● **Supplied material**
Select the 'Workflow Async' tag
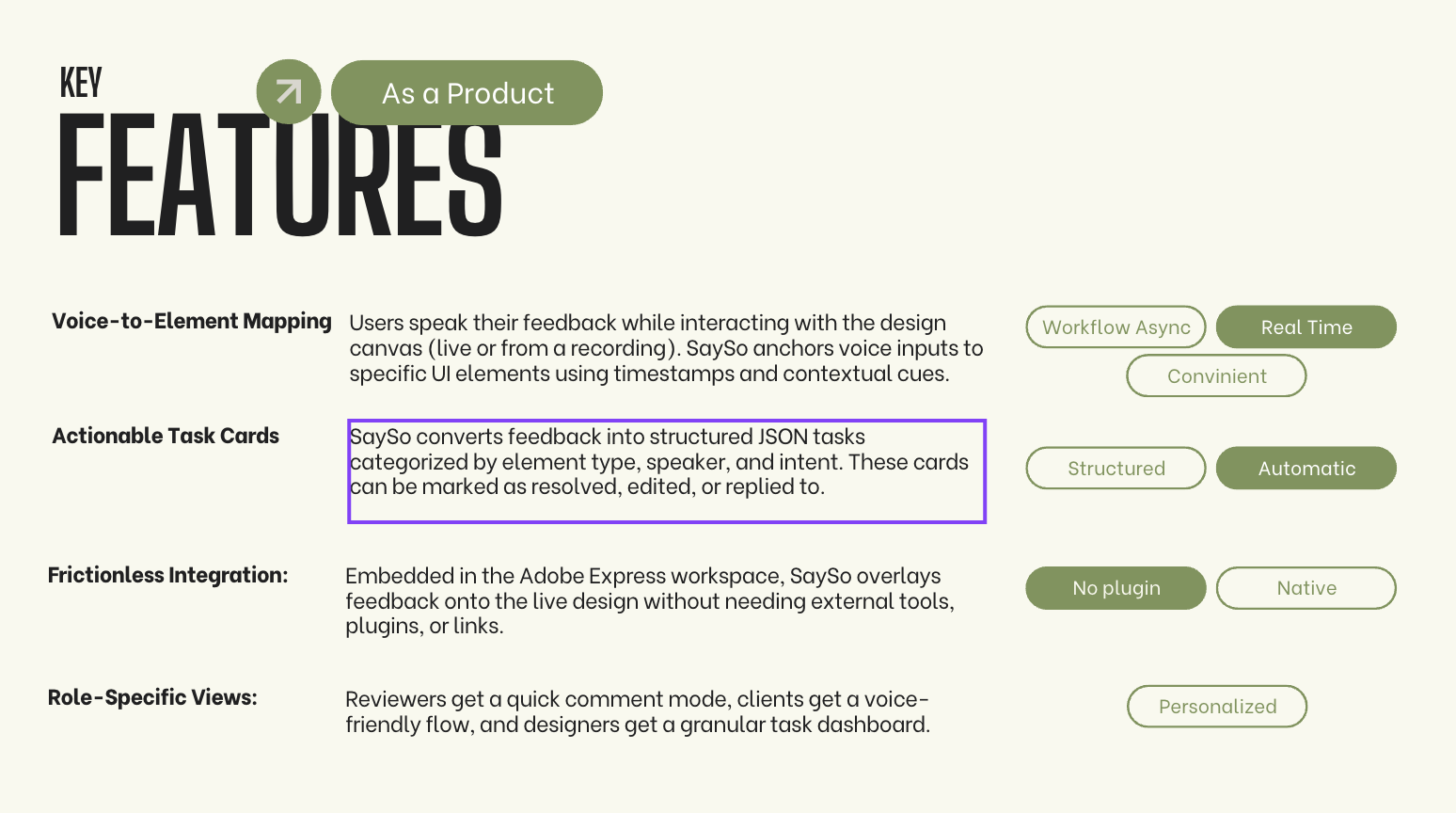 (x=1116, y=327)
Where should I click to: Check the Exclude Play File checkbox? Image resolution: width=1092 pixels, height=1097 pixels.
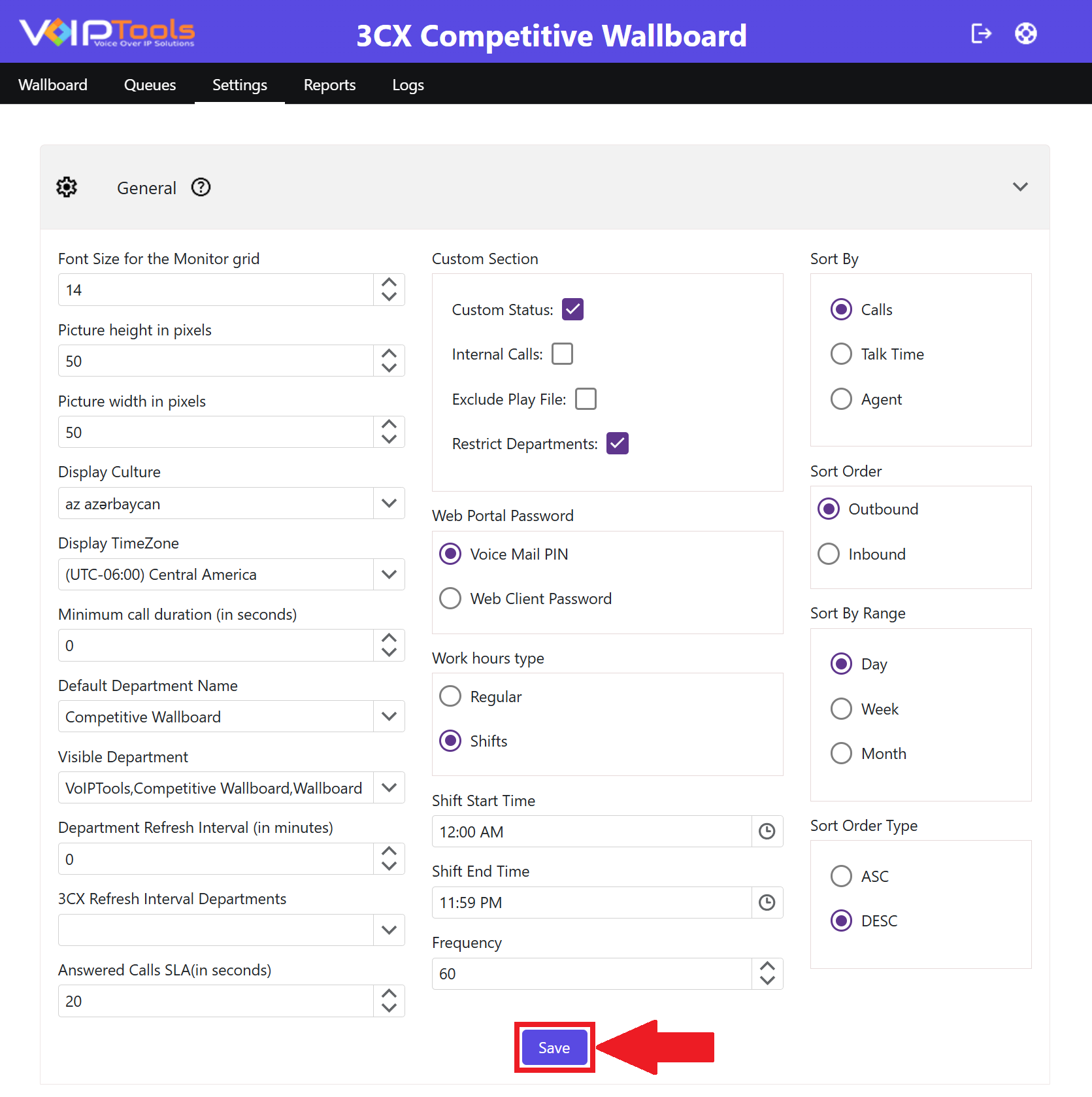586,399
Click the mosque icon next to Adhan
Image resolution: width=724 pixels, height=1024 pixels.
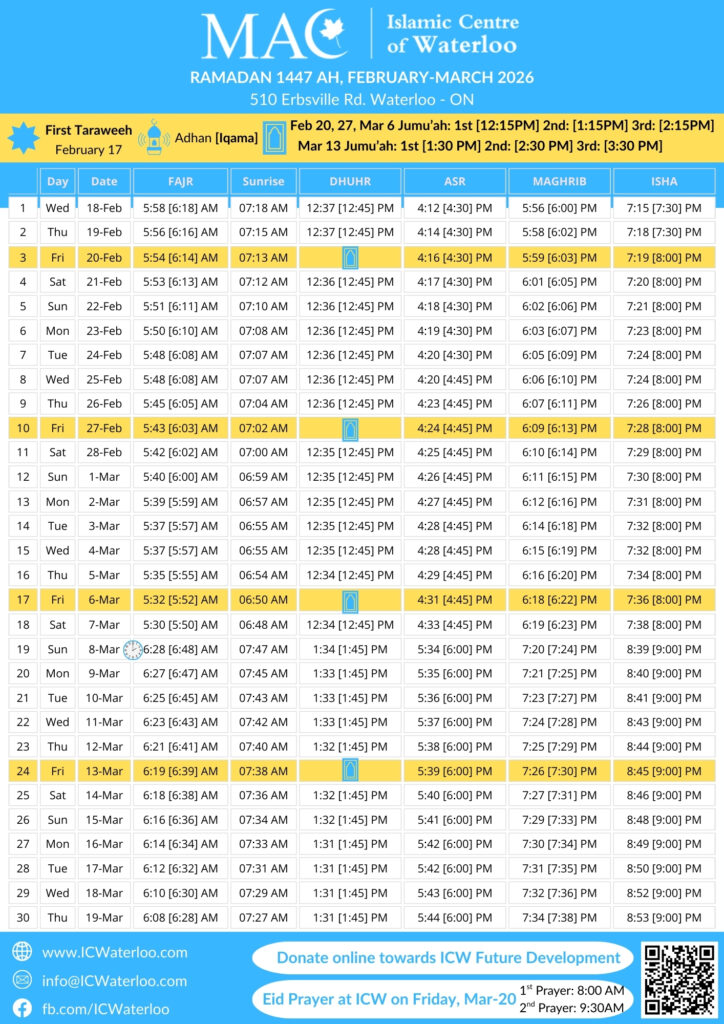[x=154, y=138]
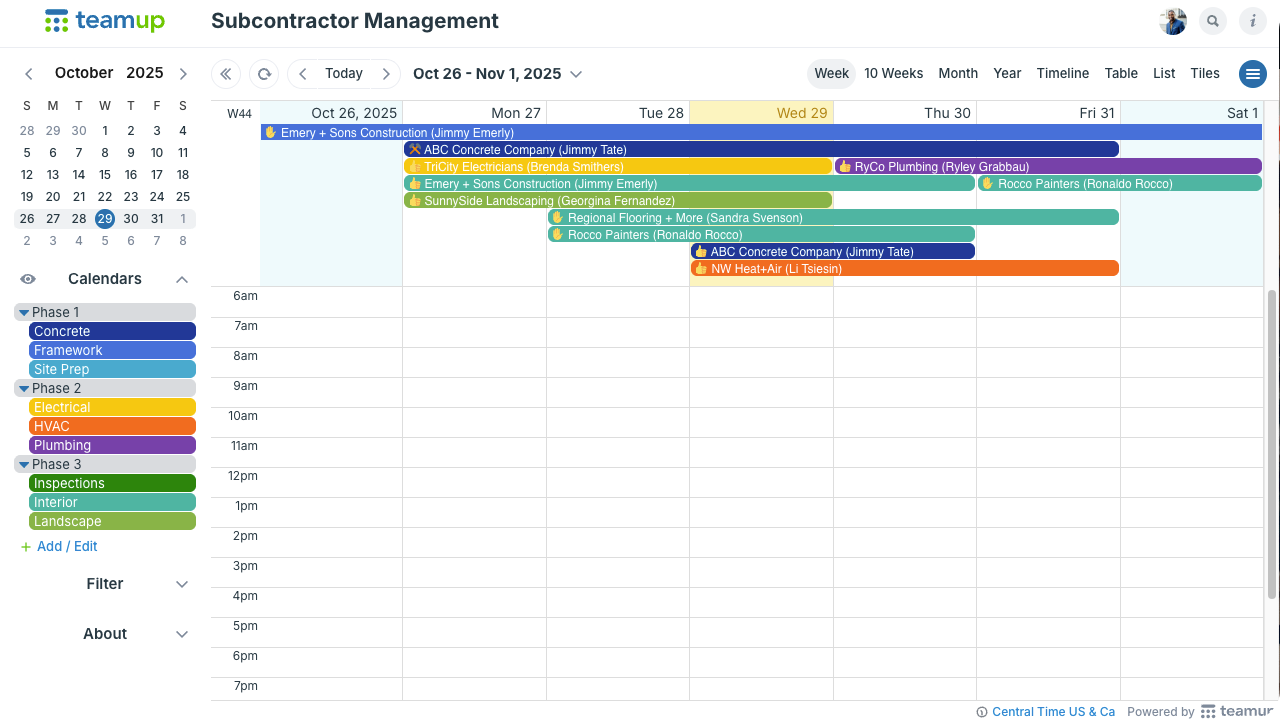This screenshot has width=1280, height=720.
Task: Toggle the Electrical calendar
Action: point(112,408)
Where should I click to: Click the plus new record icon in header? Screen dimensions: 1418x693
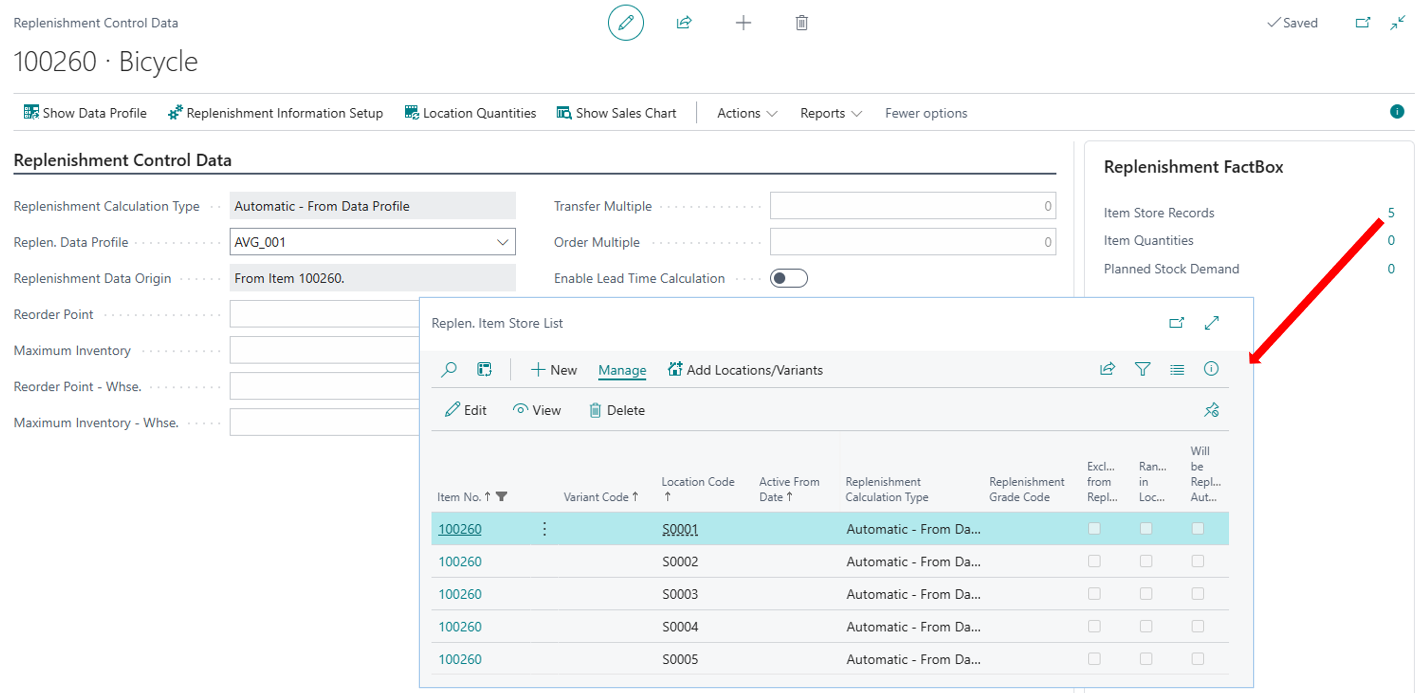click(x=743, y=22)
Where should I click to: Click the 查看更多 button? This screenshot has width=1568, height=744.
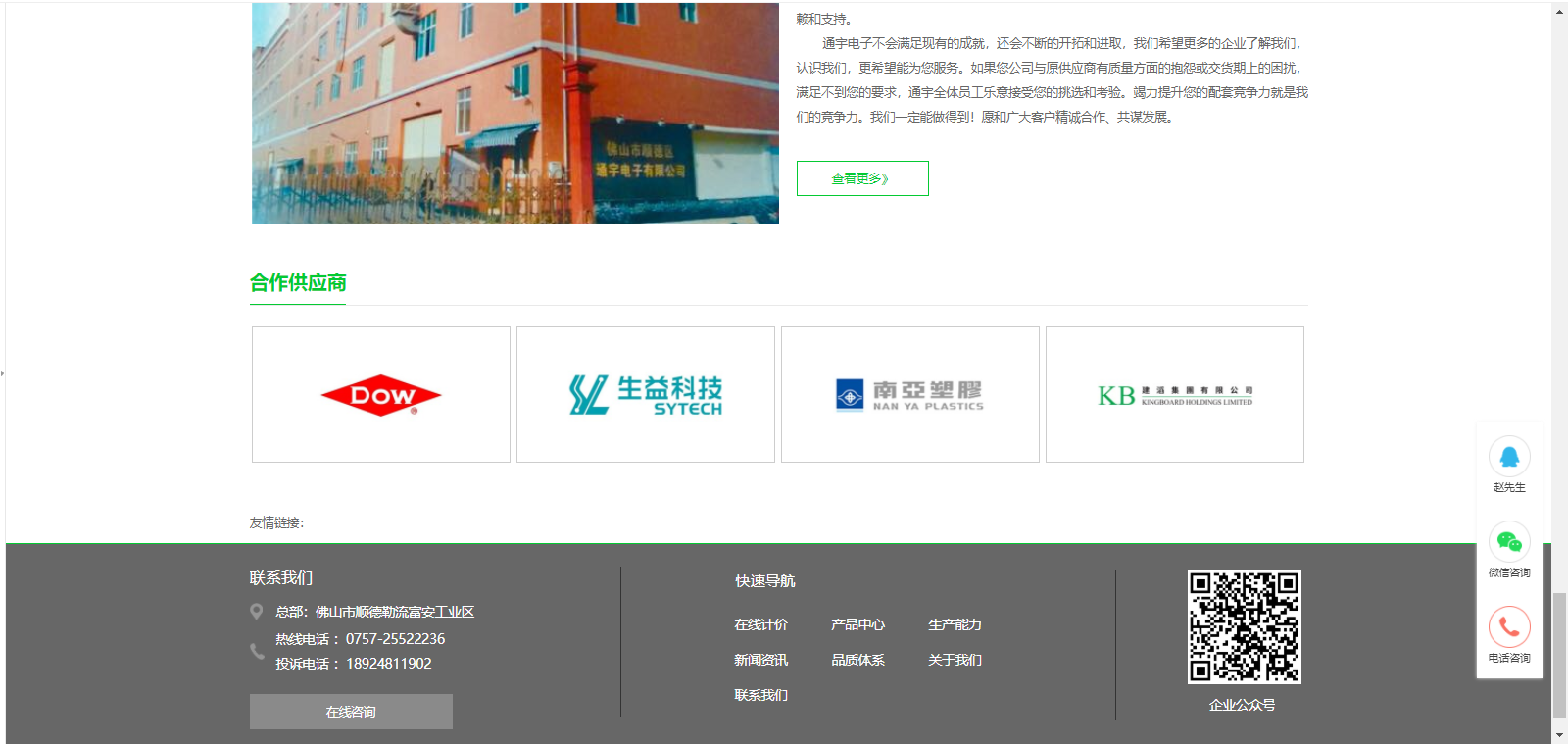coord(862,178)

● **Task goal**
Output the line that contains "Click the mosque icon next to Adhan" and every line after it to the end of the records, word for word, leaving out the pictures.

● **Response**
Click the mosque icon next to Adhan
Image resolution: width=724 pixels, height=1024 pixels.
[x=154, y=138]
This screenshot has width=1280, height=720.
Task: Toggle the Electrical calendar
Action: point(112,408)
Where should I click to: Click the plus new record icon in header? Screen dimensions: 1418x693
click(x=743, y=22)
Where should I click to: Click the 查看更多 button? This screenshot has width=1568, height=744.
coord(862,178)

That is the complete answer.